Dibujo de ardilla utilizando lápices de colores

Últimamente he estado leyendo libros de dibujo. Hace días realicé un dibujo de ardilla (uno de los tantos ejercicios que explican en el libro) utilizando lápices de colores Prismacolor.

Trabajar con lápices de colores es complicado porque el color no se mezcla tan fácilmente y la presión que ejerces sobre el lápiz importa mucho. Tienes que aplicar varias capas suaves de diferentes colores y luego ir mezclándolos y difuminándolos. Adicionalmente, como en el caso del dibujo de la ardilla, cuando dibujas texturas como el pelaje debes darle gran importancia a la longitud y orientación de los trazos.

La técnica para dibujar esta ardilla consiste en ir haciendo pequeños trazos de diferentes longitudes que simulen la textura del pelaje, utilizando diferentes tonos parecidos y respetando las zonas de luz. Es importante dejar los espacios de luz en blanco porque no es tan fácil borrar cuando utilizas lápices de colores. Los trazos en la cabeza son cortos y los trazos en las extremidades son más largos.

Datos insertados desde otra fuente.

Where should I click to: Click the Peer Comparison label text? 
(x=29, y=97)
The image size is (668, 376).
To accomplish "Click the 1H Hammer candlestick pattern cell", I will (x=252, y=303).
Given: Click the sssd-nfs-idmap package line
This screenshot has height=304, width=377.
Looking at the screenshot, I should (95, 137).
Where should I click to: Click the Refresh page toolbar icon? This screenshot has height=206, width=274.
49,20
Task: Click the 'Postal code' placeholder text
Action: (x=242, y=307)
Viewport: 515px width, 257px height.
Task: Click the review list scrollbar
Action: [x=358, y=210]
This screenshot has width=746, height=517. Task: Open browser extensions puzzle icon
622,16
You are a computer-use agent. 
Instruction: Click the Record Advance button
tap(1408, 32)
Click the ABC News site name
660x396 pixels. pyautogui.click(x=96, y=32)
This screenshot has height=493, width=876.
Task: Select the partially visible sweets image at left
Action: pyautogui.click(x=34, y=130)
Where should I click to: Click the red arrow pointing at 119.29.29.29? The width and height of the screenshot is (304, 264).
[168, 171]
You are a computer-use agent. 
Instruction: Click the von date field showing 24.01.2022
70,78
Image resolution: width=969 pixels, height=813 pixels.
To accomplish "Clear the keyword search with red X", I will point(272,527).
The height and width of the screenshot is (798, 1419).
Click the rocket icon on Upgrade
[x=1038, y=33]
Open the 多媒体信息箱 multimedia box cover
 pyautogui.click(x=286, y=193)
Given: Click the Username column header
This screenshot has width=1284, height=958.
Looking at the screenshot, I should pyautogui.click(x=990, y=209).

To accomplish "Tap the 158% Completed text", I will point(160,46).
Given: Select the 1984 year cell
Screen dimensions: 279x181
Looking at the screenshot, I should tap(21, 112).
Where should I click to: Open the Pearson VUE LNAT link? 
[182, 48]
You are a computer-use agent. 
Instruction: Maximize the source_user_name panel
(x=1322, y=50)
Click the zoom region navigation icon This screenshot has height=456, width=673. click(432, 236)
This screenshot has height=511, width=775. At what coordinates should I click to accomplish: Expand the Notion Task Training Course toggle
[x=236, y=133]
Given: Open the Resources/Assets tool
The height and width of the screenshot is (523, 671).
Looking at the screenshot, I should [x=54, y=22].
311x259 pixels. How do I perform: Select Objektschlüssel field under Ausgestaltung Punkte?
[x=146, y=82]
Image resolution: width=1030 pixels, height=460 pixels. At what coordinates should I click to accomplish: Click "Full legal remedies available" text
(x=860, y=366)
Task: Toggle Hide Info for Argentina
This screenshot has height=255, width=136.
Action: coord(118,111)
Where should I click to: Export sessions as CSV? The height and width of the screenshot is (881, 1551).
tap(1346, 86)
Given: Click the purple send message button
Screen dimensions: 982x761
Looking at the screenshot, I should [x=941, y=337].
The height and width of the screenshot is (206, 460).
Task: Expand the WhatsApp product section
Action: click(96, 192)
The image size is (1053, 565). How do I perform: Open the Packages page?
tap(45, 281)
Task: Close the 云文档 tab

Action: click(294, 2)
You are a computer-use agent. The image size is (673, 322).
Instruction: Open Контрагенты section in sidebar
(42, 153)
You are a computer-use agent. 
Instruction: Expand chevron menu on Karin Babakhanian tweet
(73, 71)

No la hice exactamente igual a la del libro debido a que el block que utilicé no era tan grande. Para que cupiera tendría que haber hecho un escalado menor y la ardilla hubiese quedado muy pequeñita. Entonces, decidí hacer la cola y el tronco diferentes a los del ejercicio. Esto lo complicó un poco porque no podía imitarlo, sólo guiarme.

Me gustó mucho el resultado final. Quedó bastante bien para ser la primera vez que dibujo un animal de este tipo con lápices de colores.